= Beginning of Section =

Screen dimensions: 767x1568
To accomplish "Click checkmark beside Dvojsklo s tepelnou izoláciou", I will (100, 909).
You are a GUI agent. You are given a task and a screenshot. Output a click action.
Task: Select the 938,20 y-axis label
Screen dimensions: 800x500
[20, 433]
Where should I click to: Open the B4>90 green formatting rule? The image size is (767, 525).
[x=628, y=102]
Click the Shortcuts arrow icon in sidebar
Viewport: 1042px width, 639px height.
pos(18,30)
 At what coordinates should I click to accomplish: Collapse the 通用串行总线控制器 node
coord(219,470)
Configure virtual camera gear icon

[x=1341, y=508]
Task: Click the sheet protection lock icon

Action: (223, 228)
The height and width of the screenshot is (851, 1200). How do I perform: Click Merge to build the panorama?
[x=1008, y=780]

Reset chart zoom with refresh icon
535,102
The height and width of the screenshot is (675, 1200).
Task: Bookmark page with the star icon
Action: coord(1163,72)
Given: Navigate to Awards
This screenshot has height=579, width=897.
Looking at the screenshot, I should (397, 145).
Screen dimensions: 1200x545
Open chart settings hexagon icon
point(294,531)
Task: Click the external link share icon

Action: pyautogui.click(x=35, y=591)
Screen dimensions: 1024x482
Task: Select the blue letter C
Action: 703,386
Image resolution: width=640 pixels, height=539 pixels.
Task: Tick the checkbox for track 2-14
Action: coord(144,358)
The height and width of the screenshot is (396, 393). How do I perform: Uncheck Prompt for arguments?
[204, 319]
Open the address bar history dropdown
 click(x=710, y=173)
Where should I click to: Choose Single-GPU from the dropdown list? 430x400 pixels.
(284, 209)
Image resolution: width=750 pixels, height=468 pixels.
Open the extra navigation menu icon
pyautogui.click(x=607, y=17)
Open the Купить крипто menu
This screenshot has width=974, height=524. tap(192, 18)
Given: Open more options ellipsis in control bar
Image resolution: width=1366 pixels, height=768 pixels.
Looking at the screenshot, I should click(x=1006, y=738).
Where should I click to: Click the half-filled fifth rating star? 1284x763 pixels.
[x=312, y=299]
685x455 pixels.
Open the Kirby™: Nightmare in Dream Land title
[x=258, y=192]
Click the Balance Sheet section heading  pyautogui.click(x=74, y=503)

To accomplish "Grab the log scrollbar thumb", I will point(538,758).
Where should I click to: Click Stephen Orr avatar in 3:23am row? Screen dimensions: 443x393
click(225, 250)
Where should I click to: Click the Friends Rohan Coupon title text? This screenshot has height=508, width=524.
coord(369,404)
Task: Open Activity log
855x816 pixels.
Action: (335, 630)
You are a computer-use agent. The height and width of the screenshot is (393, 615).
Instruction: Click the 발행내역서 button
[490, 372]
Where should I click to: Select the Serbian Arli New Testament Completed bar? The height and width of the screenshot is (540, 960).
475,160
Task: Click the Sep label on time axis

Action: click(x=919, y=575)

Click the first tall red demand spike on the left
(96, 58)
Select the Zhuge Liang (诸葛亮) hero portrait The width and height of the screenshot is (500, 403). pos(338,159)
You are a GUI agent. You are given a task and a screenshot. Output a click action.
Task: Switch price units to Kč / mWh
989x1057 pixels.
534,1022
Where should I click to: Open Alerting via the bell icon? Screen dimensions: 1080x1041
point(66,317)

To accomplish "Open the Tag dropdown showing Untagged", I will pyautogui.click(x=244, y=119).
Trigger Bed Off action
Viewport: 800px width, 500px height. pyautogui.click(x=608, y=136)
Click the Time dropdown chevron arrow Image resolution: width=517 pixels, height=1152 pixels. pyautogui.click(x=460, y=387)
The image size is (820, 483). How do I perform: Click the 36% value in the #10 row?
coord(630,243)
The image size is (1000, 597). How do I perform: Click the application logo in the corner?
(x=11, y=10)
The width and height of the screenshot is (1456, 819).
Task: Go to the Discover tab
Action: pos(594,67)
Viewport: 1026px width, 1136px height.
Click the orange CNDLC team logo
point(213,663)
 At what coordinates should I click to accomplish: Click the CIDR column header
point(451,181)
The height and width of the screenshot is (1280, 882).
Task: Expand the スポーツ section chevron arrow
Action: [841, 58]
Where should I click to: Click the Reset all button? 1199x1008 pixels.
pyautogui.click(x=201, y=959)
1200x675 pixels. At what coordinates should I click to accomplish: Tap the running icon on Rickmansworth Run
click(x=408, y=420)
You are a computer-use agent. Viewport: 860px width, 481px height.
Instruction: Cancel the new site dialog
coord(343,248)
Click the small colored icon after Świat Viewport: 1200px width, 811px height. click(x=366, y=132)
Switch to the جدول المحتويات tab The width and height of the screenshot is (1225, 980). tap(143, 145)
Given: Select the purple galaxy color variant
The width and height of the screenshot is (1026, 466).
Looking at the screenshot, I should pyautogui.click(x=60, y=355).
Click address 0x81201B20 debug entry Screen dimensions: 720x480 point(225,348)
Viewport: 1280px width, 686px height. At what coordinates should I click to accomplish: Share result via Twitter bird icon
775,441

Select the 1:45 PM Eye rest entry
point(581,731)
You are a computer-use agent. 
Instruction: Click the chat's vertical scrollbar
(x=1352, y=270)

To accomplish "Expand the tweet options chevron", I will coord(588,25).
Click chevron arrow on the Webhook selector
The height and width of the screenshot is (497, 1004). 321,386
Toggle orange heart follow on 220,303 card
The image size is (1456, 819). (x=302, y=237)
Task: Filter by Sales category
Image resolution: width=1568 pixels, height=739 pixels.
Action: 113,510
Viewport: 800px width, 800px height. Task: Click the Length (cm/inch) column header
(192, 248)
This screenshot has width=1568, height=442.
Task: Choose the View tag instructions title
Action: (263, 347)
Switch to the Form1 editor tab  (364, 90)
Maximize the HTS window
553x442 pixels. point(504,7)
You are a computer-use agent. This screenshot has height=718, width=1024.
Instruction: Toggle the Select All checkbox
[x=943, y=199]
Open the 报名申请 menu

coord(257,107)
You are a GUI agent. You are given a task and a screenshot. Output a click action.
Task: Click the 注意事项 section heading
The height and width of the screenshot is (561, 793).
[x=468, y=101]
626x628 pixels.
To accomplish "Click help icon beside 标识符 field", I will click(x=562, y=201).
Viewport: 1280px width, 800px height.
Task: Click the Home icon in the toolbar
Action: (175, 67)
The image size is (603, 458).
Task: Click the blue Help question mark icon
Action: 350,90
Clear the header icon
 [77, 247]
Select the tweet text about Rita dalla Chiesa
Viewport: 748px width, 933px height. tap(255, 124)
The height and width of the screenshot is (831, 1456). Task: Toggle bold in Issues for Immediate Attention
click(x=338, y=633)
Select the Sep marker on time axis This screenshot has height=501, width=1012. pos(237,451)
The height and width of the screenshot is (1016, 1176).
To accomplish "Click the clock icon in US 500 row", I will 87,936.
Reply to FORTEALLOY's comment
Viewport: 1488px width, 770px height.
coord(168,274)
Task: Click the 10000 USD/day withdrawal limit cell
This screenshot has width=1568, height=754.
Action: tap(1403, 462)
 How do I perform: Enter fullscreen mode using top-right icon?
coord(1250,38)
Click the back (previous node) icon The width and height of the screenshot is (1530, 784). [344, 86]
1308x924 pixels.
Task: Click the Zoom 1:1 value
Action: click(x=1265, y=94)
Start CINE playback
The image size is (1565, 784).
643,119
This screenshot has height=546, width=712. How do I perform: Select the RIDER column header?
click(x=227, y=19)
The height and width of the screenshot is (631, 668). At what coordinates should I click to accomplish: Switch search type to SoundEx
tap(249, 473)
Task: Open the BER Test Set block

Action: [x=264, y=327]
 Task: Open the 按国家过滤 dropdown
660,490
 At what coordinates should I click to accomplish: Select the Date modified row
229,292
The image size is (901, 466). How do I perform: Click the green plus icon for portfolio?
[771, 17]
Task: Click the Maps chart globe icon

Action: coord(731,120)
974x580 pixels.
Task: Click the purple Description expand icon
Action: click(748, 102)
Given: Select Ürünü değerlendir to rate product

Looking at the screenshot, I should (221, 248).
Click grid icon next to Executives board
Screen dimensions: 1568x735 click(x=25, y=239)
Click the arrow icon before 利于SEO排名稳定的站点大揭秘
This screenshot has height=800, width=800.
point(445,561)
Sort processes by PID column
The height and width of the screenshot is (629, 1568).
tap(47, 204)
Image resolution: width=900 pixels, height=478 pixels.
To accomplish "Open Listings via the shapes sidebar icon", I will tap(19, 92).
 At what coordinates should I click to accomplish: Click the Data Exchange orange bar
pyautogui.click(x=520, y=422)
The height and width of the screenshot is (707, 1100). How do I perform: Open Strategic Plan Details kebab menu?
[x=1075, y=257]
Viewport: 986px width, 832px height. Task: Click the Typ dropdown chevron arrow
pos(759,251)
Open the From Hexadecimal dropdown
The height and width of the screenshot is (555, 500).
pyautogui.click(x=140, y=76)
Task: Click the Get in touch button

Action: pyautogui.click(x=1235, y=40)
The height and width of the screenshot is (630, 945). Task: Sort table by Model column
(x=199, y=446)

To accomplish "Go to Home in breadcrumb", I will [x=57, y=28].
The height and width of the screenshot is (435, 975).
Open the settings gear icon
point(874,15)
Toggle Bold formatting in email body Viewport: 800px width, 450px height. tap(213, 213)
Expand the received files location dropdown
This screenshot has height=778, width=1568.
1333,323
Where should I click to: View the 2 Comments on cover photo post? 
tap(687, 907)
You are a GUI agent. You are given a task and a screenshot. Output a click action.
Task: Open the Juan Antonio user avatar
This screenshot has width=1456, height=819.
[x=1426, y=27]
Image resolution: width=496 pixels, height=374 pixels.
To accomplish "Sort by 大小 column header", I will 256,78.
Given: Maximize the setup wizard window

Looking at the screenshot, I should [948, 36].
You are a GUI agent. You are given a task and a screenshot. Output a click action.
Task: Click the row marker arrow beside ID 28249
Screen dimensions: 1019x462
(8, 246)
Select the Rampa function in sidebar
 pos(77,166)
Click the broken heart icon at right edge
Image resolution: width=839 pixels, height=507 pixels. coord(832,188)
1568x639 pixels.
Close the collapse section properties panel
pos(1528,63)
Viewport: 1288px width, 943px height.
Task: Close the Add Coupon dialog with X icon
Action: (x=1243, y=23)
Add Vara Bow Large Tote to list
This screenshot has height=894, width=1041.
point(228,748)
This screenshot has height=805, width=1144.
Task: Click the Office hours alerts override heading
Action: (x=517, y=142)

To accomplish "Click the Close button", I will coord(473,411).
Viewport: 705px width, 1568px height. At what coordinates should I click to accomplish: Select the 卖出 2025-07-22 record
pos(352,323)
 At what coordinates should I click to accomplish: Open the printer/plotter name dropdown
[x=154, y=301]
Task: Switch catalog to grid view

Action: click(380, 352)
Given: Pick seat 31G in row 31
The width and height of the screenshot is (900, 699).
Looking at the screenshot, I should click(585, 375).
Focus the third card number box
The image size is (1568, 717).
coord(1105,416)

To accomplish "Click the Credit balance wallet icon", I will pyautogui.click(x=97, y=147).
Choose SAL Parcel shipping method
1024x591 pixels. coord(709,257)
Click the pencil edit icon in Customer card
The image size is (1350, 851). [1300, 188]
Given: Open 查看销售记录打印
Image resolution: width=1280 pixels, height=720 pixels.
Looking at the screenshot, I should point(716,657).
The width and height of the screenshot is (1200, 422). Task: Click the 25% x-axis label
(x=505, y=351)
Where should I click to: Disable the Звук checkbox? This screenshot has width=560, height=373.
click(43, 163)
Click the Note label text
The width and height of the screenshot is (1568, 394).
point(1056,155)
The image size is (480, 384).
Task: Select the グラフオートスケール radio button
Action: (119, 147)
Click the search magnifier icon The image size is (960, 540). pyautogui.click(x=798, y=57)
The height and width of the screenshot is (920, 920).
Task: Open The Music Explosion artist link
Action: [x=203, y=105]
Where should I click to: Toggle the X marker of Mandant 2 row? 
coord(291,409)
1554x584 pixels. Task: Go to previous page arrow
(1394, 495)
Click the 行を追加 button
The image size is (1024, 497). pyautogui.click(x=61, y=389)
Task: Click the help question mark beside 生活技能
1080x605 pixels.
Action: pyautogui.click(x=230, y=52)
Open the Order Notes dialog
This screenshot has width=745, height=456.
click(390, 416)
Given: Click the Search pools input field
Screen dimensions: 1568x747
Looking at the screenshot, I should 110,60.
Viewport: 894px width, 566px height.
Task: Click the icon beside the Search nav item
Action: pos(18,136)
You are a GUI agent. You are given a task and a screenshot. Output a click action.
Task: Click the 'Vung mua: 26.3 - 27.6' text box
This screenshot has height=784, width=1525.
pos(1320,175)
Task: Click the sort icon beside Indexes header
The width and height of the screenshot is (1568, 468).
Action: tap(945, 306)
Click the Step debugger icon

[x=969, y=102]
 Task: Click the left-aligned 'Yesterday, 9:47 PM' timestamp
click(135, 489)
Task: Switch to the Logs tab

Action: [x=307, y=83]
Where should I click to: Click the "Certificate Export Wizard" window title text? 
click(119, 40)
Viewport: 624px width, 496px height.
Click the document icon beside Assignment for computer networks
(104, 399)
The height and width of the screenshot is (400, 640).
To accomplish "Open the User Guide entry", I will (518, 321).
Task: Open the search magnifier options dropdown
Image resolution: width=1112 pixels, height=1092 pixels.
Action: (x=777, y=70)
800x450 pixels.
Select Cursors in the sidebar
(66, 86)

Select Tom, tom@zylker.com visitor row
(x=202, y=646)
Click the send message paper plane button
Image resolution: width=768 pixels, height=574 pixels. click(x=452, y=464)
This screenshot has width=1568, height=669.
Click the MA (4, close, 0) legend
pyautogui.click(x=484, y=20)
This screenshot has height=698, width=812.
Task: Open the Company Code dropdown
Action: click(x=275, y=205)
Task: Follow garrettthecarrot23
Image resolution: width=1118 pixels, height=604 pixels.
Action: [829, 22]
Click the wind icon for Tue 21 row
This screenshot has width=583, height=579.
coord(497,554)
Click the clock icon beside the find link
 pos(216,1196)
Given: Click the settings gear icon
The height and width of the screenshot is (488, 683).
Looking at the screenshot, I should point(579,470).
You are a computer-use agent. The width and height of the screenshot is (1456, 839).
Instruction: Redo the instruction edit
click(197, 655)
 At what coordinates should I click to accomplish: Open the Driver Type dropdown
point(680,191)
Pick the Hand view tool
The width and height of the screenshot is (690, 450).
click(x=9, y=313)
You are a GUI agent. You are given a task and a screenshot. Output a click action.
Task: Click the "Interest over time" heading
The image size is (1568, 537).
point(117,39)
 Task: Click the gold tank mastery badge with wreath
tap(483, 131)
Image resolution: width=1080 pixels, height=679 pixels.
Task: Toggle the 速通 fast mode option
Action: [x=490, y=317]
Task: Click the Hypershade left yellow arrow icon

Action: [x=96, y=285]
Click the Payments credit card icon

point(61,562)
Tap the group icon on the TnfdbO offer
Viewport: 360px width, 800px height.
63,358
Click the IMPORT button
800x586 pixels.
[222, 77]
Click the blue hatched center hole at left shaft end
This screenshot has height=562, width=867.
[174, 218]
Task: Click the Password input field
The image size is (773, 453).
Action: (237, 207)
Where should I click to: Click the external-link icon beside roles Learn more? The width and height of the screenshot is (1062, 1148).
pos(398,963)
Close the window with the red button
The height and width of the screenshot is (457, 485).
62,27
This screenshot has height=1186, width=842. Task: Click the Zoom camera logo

= End of Section =

EXERCISE BRIEF:
Give back, exactly and with nothing added, the lines from the line containing "The width and height of the screenshot is (690, 450)." through the final line of the records above, both of them included.

RESPONSE:
The width and height of the screenshot is (690, 450).
click(x=9, y=313)
You are a GUI agent. You are given a task and a screenshot. Output a click action.
Task: Click the "Interest over time" heading
The image size is (1568, 537).
point(117,39)
 Task: Click the gold tank mastery badge with wreath
tap(483, 131)
Image resolution: width=1080 pixels, height=679 pixels.
Task: Toggle the 速通 fast mode option
Action: [x=490, y=317]
Task: Click the Hypershade left yellow arrow icon

Action: [x=96, y=285]
Click the Payments credit card icon

point(61,562)
Tap the group icon on the TnfdbO offer
Viewport: 360px width, 800px height.
63,358
Click the IMPORT button
800x586 pixels.
[222, 77]
Click the blue hatched center hole at left shaft end
This screenshot has height=562, width=867.
[174, 218]
Task: Click the Password input field
The image size is (773, 453).
Action: (237, 207)
Where should I click to: Click the external-link icon beside roles Learn more? The width and height of the screenshot is (1062, 1148).
pos(398,963)
Close the window with the red button
The height and width of the screenshot is (457, 485).
62,27
This screenshot has height=1186, width=842. Task: Click the Zoom camera logo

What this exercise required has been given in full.